2.2. Il motivo è inammissibile.

2.3. Ancorchè la deducente abbia inteso conferire alla formulata doglianza la veste di un errore di diritto, assumendo la contrarietà dell’impugnata decisione ad un articolato quadro di riferimento ed in particolare agli artt. 2729 e 2697 c.c., perchè la parte non avrebbe “offerto la prova contraria ex art. 2697 c.c. della materiale effettuazione delle prestazioni di servizio come le sarebbe spettato a fronte delle contestazioni dell’ufficio che dimostravano presuntivamente ex art. 2729 c.c. che la gestione del deposito avveniva in modo virtuale”, essa, laddove si intrattiene nel rimarcare gli elementi indiziari che la CTR avrebbe trascurato, mostra di dolersi non già del contenuto giuridico della decisione, quanto del fatto – non a caso evidenziato significativamente della locuzione “in sintesi” sotto cui i citati elementi trovano collocazione – che la decisione, prescindendo da essi, sia affetta da un più vistoso errore nell’apprezzamento delle circostanze fattuali della vicenda. La critica in punto di diritto che l’Agenzia muove alla pronuncia d’appello non intercetta alcun tema decisionale provvisto di un’autonoma rilevanza giuridica e non si traduce perciò nel pone un interrogativo a cui questa alla Corte possa rispondere nell’esercizio della propria nomofilachia. Postula, al contrario, una revisione del giudizio di secondo grado nell’insoddisfacente – per essa ricorrente – valutazione delle risultanze istruttorie ivi operata dal giudice d’appello, senza tuttavia darsi cura, all’atto di auspicare che un rinnovato apprezzamento di esse possa modificarne in senso più favorevole il responso, che un siffatto compito compete in via esclusiva al giudice del merito che è rimeditabile da questa Corte solo per un vizio motivazionale.

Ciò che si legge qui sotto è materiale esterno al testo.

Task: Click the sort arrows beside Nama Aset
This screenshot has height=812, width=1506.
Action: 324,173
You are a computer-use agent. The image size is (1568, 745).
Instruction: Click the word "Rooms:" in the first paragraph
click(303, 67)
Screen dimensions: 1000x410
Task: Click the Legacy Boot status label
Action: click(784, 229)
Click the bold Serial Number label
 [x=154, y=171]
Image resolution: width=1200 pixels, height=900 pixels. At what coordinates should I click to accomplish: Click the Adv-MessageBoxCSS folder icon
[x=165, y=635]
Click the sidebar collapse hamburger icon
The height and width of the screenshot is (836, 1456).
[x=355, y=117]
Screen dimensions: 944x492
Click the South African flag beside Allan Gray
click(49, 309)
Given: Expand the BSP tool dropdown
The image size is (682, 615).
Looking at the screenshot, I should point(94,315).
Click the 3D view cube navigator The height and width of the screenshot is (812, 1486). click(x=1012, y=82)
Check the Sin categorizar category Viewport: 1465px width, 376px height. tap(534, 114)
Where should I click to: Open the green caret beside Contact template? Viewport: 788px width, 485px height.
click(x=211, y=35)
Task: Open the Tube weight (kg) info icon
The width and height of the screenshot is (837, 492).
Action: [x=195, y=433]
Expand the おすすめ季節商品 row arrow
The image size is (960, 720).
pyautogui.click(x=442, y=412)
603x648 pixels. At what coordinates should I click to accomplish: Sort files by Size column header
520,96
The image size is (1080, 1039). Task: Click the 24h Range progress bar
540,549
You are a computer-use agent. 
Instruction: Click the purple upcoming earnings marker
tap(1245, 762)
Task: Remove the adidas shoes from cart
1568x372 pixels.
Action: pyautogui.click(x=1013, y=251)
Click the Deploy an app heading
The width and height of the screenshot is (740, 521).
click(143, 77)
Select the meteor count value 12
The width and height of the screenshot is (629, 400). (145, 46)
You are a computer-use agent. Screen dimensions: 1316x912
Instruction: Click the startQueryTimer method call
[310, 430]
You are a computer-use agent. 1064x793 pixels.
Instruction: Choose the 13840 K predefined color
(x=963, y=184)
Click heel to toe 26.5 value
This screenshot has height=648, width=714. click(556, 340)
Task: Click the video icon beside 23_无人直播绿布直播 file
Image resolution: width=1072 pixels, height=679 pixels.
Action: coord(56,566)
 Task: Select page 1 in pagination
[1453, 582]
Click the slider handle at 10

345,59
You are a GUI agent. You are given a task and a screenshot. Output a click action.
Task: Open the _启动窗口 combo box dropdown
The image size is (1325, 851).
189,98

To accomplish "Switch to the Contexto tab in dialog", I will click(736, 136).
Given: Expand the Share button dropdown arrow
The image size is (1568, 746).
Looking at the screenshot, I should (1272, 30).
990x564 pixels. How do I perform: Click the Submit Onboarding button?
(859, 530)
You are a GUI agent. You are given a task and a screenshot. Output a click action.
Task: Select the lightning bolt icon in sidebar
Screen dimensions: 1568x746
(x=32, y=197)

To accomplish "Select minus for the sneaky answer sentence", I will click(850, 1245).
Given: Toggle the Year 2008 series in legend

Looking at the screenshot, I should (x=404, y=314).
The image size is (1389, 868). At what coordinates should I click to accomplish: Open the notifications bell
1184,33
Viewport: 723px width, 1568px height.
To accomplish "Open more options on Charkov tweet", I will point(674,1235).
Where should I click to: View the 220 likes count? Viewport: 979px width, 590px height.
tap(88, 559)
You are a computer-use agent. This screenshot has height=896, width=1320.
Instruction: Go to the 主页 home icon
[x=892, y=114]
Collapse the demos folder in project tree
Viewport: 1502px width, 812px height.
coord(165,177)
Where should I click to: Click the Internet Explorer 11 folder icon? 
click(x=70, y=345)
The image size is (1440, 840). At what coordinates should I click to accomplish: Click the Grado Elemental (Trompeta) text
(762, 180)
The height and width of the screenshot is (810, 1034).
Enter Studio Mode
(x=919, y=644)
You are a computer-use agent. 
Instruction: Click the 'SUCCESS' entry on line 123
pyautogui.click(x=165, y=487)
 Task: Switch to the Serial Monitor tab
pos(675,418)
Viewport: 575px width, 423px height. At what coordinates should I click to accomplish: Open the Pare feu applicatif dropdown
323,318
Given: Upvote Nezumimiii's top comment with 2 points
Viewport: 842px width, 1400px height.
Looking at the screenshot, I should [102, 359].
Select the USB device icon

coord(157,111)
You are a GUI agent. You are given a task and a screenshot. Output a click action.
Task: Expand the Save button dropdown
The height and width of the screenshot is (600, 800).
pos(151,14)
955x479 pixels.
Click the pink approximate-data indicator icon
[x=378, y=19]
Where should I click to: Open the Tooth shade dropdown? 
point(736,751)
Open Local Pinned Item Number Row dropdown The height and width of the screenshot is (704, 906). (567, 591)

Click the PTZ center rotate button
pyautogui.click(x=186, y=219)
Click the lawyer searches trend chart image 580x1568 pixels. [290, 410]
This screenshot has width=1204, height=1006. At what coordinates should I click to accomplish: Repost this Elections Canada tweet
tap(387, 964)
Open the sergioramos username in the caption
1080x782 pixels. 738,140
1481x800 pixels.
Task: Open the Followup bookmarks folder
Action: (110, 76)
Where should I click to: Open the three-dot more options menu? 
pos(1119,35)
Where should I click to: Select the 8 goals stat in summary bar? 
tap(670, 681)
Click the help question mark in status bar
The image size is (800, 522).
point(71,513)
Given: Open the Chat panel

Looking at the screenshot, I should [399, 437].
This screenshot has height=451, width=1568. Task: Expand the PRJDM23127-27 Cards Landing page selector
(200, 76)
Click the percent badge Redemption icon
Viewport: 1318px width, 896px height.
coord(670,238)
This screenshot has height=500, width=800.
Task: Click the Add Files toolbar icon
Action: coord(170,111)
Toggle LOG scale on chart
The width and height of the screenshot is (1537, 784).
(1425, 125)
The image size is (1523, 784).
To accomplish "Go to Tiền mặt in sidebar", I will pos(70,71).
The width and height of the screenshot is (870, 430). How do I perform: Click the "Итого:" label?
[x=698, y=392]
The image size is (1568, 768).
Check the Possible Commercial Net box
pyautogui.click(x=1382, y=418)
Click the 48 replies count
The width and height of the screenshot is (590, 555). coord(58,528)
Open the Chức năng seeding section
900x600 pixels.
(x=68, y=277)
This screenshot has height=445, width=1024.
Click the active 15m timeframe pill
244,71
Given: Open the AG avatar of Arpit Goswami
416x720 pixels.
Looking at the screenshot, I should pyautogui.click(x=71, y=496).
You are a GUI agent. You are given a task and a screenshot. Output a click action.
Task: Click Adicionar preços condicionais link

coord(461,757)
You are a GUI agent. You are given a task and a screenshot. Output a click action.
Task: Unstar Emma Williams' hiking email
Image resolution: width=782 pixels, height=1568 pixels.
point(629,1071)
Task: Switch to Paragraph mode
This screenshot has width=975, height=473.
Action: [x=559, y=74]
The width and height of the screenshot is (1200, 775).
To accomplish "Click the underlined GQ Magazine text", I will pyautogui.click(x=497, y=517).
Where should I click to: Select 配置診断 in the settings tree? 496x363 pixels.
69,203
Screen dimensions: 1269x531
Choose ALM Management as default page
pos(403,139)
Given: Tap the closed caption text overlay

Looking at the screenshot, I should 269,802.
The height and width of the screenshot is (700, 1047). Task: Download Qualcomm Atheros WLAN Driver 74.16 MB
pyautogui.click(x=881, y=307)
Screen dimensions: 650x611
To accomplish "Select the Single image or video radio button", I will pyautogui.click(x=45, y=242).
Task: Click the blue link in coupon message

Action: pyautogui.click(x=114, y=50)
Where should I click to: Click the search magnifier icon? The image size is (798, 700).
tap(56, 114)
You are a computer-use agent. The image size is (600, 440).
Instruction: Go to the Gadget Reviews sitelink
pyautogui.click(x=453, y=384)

2.4. Proprio quest’ultima considerazione è motivo per rilevare anche un’ulteriore ragione di inammissibilità che inficia pregiudizialmente la conoscibilità del ricorso, vero, infatti che, soggiacendo temporalmente l’odierna impugnazione alla regola della doppia conforme, in guisa della quale ex art. 348-ter c.p.c., u.c. – applicabile pacificamente in materia (SS.UU. 8053/14) – il ricorso per cassazione è consentito solo per violazione di legge, la deduzione di un errore di diritto diviene un comodo espediente per ripropone il controllo di logicità della Cassazione sulla sentenza di secondo grado che abbia risolto la fattispecie in modo conforme a quella di primo grado. E’ agevole, in sostanza, quando pur sotto l’apparente veste della violazione di legge che denunci la contrarietà della decisione alle disposizioni in tema di prove, si intenda, come qui censurare, la decisione d’appello perchè il giudice non avrebbe considerato tutte le circostanze fattuali indicate dalla parte, che se adeguatamente apprezzate avrebbero potuto orientare diversamente la decisione, riconoscere che si è in presenza non già di una contrarietà della decisione alla legge, ma di una contrarietà di essa alla logica che deve guidare il giudice nella motivazione, con l’ovvia conseguenza che per la preclusione dettata dalla citata norma processuale nessun vaglio da parte di questa Corte risulta esercitabile.

3. Il ricorso va dunque respinto. Nulla per le spese in difetto di costituzione avversaria.

PQM

LA CORTE SUPREMA DI CASSAZIONE

respinge il ricorso.

Così deciso in Roma, nella Camera di consiglio della sezione quinta civile, il 3 maggio 2016.